Tuesday, July 12, 2016

Does a fatal crash mean the end of young adult driving?

Would you ride in a car driven by a young adult?

Source, license

As cool as the idea and concept of young adult driving sounds, there are still many people who feel uncomfortable with such a notion or who argue that it will never truly be 100 percent safe.

Arguments that were thrust back into the spotlight after it was revealed that a driver under the age of 25 was killed on a Florida highway in May after the vehicle drove into a tractor-trailer.

The incident is now under investigation by the National Highway Traffic Safety Administration as a result of the crash, an investigation that could have a far-reaching impact on the future of young adult driving.

Both of the major party candidates have responded to voter outrage over the affair. In a late-night tweet, Donald Trump stated,

Obama permits drivers under 25, and now someone is dead as a result! Shameful!

Hillary Clinton, trying to win over Sanders supporters, shared similar sentiments in a speech in Cleveland, Ohio:

We cannot put our young people into dangerous situations like this.

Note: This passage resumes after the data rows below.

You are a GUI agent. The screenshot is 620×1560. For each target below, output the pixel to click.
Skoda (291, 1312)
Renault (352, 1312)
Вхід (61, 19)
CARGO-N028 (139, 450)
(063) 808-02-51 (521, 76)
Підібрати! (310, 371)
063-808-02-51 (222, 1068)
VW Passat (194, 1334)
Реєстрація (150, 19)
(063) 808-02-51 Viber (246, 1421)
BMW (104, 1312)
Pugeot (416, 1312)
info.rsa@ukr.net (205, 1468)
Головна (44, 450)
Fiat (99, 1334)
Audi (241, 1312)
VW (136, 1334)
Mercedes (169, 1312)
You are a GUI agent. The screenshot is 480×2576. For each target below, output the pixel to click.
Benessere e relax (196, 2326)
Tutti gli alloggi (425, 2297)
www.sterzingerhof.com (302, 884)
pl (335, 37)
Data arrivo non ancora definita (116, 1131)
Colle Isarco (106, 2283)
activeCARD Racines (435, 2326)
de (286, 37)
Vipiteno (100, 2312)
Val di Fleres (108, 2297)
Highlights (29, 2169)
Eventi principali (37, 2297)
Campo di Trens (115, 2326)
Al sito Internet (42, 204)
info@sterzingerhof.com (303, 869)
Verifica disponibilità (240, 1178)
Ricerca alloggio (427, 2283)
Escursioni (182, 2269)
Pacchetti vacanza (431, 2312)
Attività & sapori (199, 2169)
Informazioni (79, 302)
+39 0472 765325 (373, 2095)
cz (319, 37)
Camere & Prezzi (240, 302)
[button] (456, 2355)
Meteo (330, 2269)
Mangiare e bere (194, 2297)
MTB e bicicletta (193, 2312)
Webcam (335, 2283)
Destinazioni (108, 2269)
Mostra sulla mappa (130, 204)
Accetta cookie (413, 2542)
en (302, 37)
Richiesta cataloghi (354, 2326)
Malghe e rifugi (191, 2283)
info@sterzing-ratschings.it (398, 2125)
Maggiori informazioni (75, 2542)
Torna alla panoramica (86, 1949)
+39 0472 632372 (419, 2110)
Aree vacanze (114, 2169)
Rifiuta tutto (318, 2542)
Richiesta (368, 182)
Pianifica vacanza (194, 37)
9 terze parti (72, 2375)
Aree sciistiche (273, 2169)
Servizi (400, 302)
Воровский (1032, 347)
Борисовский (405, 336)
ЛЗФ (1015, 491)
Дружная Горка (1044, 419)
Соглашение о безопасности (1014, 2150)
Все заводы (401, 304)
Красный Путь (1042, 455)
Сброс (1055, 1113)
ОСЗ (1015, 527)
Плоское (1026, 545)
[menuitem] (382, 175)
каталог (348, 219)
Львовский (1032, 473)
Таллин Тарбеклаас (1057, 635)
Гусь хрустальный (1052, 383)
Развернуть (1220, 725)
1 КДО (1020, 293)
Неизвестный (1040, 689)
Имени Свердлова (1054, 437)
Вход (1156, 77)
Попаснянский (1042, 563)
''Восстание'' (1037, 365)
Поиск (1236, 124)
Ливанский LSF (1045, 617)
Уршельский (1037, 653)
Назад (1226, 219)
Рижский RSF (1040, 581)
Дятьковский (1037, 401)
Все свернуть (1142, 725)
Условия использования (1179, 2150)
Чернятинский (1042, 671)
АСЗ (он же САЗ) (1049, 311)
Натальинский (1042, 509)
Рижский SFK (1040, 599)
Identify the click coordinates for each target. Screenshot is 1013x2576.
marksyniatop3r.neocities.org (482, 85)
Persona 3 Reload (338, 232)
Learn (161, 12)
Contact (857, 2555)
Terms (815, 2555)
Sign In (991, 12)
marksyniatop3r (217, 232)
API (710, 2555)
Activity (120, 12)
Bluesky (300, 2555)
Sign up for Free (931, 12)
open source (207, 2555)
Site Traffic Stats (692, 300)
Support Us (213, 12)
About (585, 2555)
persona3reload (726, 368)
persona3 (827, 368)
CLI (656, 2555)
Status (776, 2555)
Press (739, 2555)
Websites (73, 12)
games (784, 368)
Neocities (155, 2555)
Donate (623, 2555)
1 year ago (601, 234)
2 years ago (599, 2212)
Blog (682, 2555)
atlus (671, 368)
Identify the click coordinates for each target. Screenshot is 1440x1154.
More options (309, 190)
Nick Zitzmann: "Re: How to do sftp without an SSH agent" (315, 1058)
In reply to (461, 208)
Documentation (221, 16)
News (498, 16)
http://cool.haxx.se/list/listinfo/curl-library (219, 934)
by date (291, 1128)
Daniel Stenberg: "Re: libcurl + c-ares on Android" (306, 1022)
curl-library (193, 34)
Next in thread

If I am elected President, I will ensure that such a tragedy never happens again.

And, as anyone who has read the Empoprise-BI business blog has already figured out, all of the preceding paragraphs were made up.

Sort of.

The first four paragraphs and the title were taken ALMOST verbatim from an article entitled Does A Fatal Crash Mean The End Of The Automated Driving Industry?. As you may know, a Tesla vehicle using Autopilot did crash, killing the (non) driver.

However, the PYMNTS article goes on to state that while automated driving resulted in this death, non-automated driving is also dangerous.

More than 30,000 people are killed in auto accidents each year on American roads...

So a knee-jerk reaction to ban automated driving will not necessarily make the roads safer. In fact, an argument could be made that such a ban could make the roads more dangerous.

Oh, and one more thing - the picture above was taken from a State Farm photo album dedicated to safe teen driving and education.